As you’ll remember from playing any Kanto-region Pokemon title, the trainers on route 3 are all astoundingly weak. This carries over into the Touhou version, and I only wind up ever having to head back to town for free heals once before I get to the point where I’m capturing newbies and using the Center right outside Mount Moon.

Speaking of new puppets, I ran into Sylvester here on Route 3, and plan on letting him sit in the back slots of my party until such time as I have a replacement. He’s kind of redundant when Minnie is already way more awesome than a Com Mon has any business being.

Similarly doomed to irrelevance is Frida, a Satori who I purchased from that shady salesman in the Mount Moon medical center. She takes the place of Magikarp, which is actually kind of appropriate because her only initially known move is Recollection. Which is Transform, from the original game, with a new name attached. Yeah, she starts as a Ditto without the useful factor – even if I hadn’t banned breeding, the omni-breeding trait is reserved for Kedama. I’ll still slap a few levels on her, but she won’t actually fight anything until she learns a useful move. Which, for some suspicious reason, happens at exactly level 20.

A direct stroll into Mt.
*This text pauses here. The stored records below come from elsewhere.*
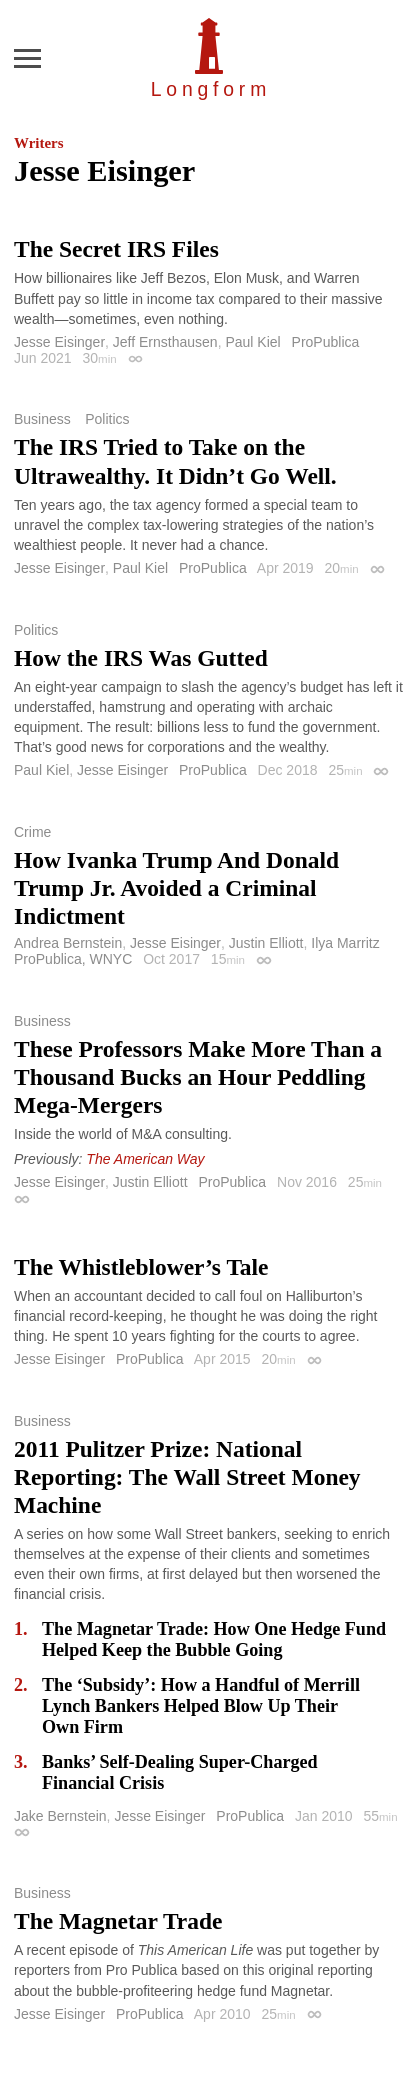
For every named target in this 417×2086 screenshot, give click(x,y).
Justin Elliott (266, 943)
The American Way (145, 1159)
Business (42, 419)
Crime (32, 832)
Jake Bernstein (60, 1816)
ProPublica (326, 342)
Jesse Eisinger (59, 342)
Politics (107, 419)
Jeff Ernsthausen (165, 342)
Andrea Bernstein (68, 943)
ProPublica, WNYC (73, 959)
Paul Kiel (252, 342)
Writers (38, 143)
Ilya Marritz (345, 943)
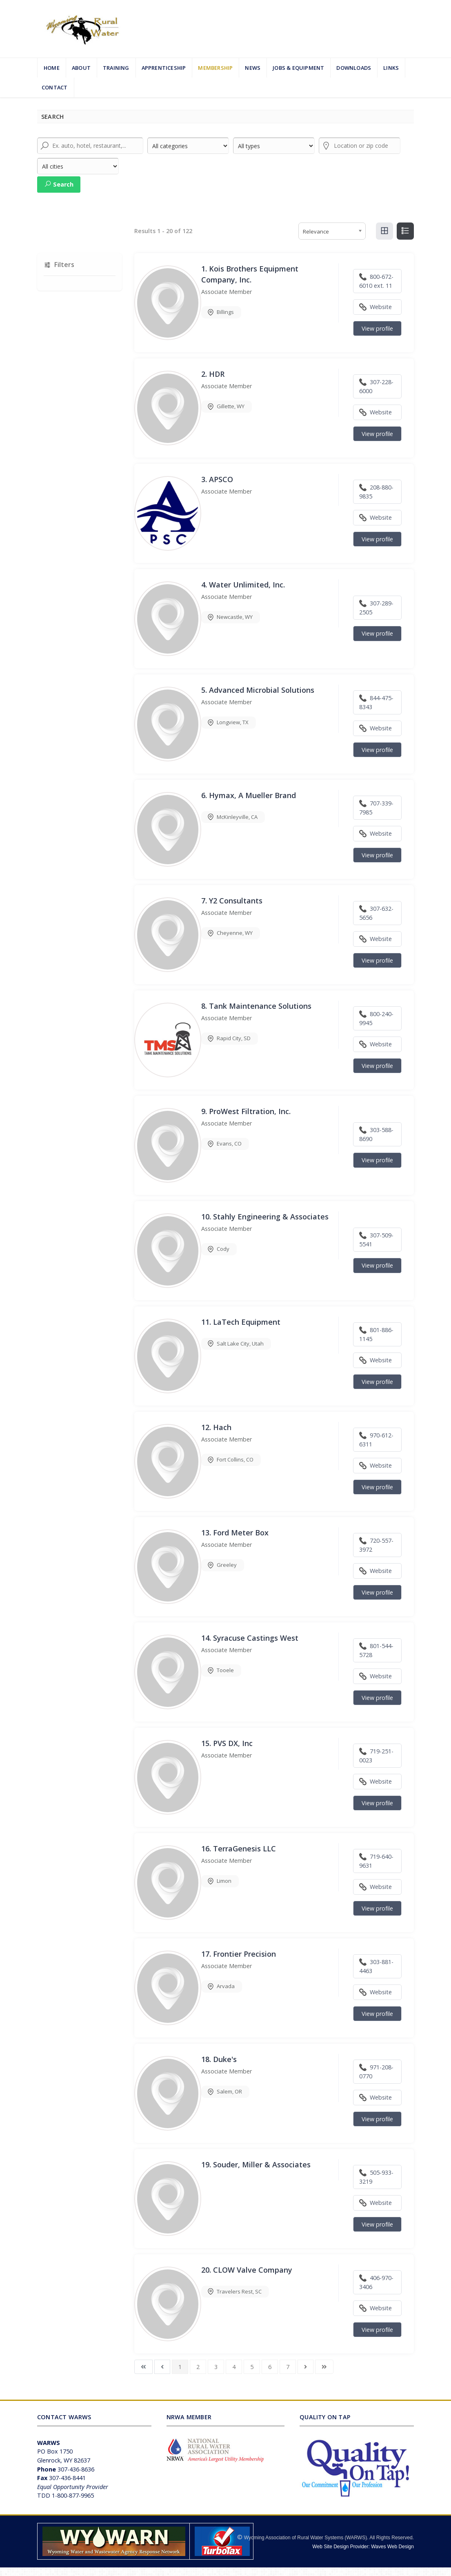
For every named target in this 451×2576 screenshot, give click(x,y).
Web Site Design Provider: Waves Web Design (363, 2546)
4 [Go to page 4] (233, 2367)
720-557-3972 (376, 1545)
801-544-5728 (376, 1650)
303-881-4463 (376, 1966)
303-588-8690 (376, 1134)
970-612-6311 (376, 1439)
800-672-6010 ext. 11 (376, 281)
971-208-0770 (376, 2071)
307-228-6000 (376, 386)
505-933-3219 (376, 2177)
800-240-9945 (376, 1018)
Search (58, 184)
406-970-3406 (376, 2282)
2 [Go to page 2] (198, 2367)
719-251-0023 (376, 1755)
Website (375, 307)
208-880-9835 (376, 491)
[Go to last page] (324, 2367)
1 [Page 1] (180, 2367)
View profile (377, 328)
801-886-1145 (376, 1334)
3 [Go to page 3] (216, 2367)
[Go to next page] (305, 2367)
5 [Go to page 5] (251, 2367)
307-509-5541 (376, 1239)
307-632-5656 (376, 913)
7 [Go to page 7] (287, 2367)
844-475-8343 (376, 702)
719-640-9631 (376, 1861)
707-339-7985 (376, 807)
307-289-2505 (376, 607)
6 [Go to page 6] (269, 2367)
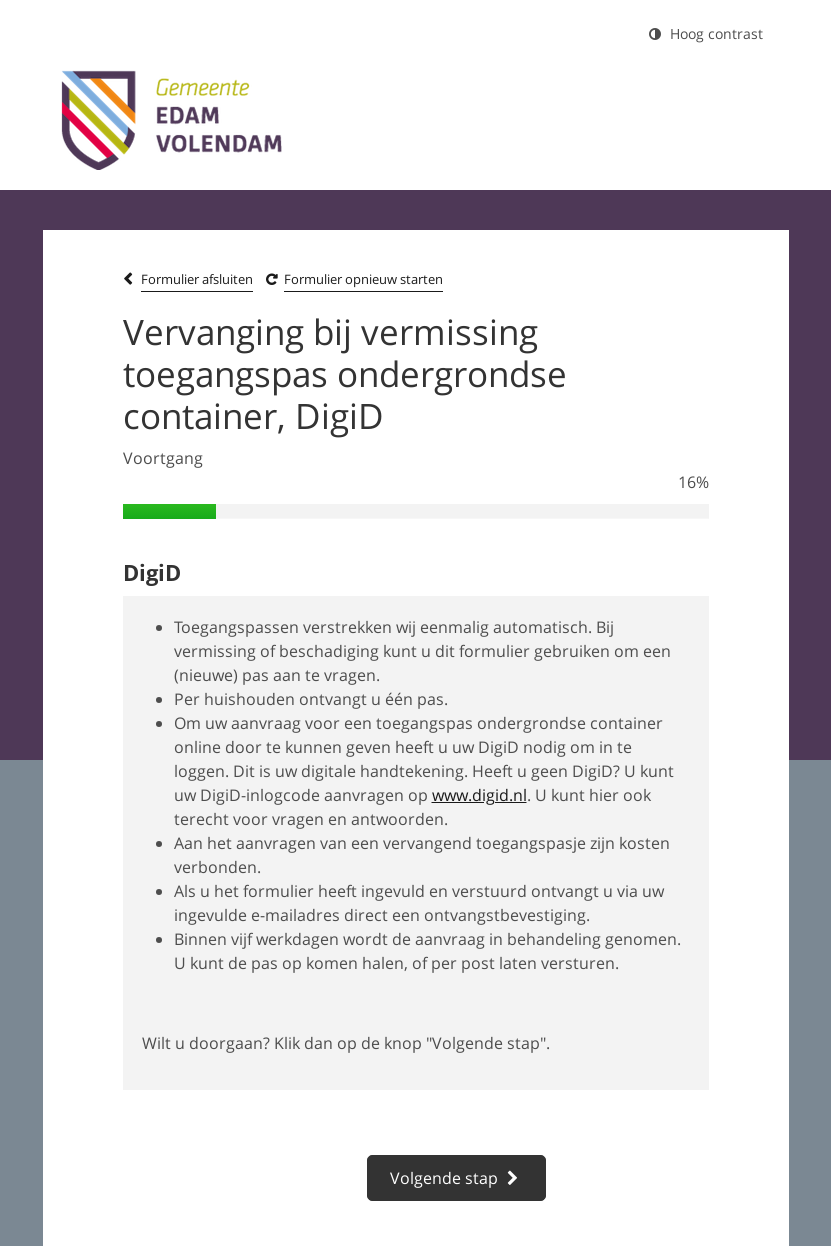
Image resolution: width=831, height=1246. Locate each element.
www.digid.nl (479, 795)
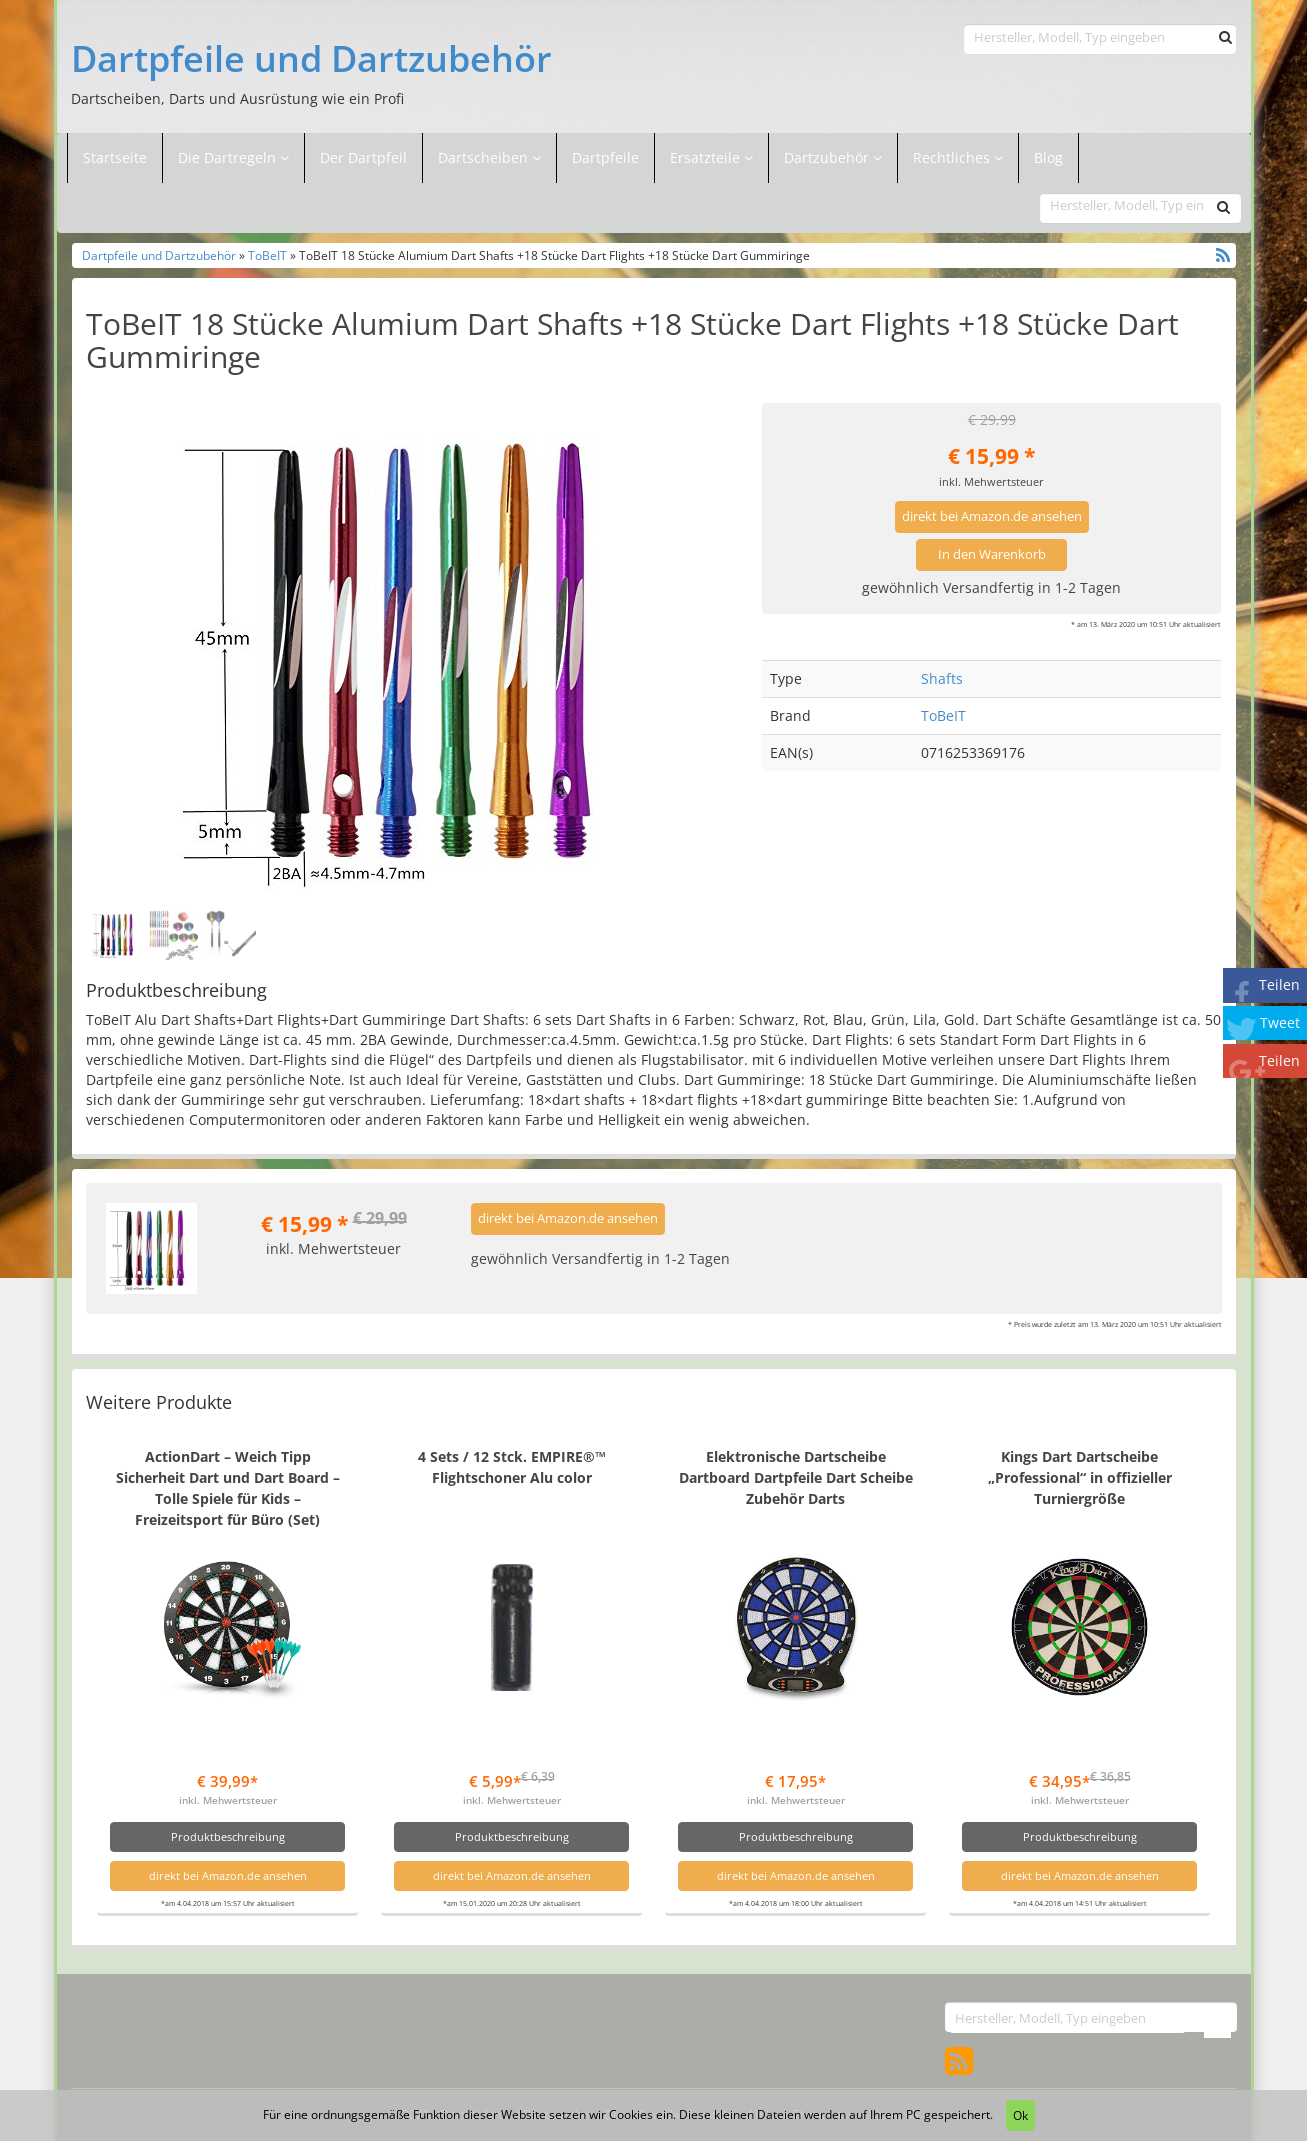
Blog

Moon rapidly lands me in a battle against Nanoka, who fills out the sixth slot in my team, and also happens to be extremely useful for navigating Mt. Moon itself. See, she comes equipped with…

  • Ghost-type attack moves, allowing her to easily dispose of less-common dungeon dwellers Koakuma and Kogasa;
  • the Dark type, making her immune to the infinite number of wild Rumia with the exact same attack set as her; and
  • More than enough speed to flee from the extremely sluggish Kisume when I don’t feel the need to switch in my Wind-type to knock ‘em down.
So the little grue is pretty useful. For now.

The Team Rocket goons down here are a little more hazardous than your average random Trainer… actually, no, no, they’re not. They’re weaklings easily swept aside by the hyperleveled Minnie-Lewis-Endymion trio. I don’t even have to exploit weaknesses; as long as I don’t try to cherry-tap them to death, their girls are easily brute-forced through.

After blindly selecting one of the fossils, whose names and descriptions are completely unaltered from the baseline Fire Red ROM, I proceed out to the other end of Route 4 and pick up Birdo. He starts off seeming weak thanks to the atrocious unreliability of Sing and the junkiness of his other moves, but grows useful quickly as I stack on more levels and cause him to learn Wing Attack. 30% flinch rate, hoooooo! (Also, Gust is now Wind-type, giving a little bit of variety in attack types.)

Much grinding occurs, and then I set foot northward from Cerulean City. Rival fight time!

And she winds up not posing any trouble to speak of. Her opening Shizuha is Nature type, and thus gets curbstomped by Birdo. Nitori’s Water type lets Endy wreck it with ease. Medicine’s Miasma type lets Lewis safely engage her with mind bullets, and Reisen simply has poor enough defenses that Minnie is able to bite the bunny’s head off in a couple of turns without even needing to hit a weakness.

The Nugget Bridge trainers are so screwed when I roll up there.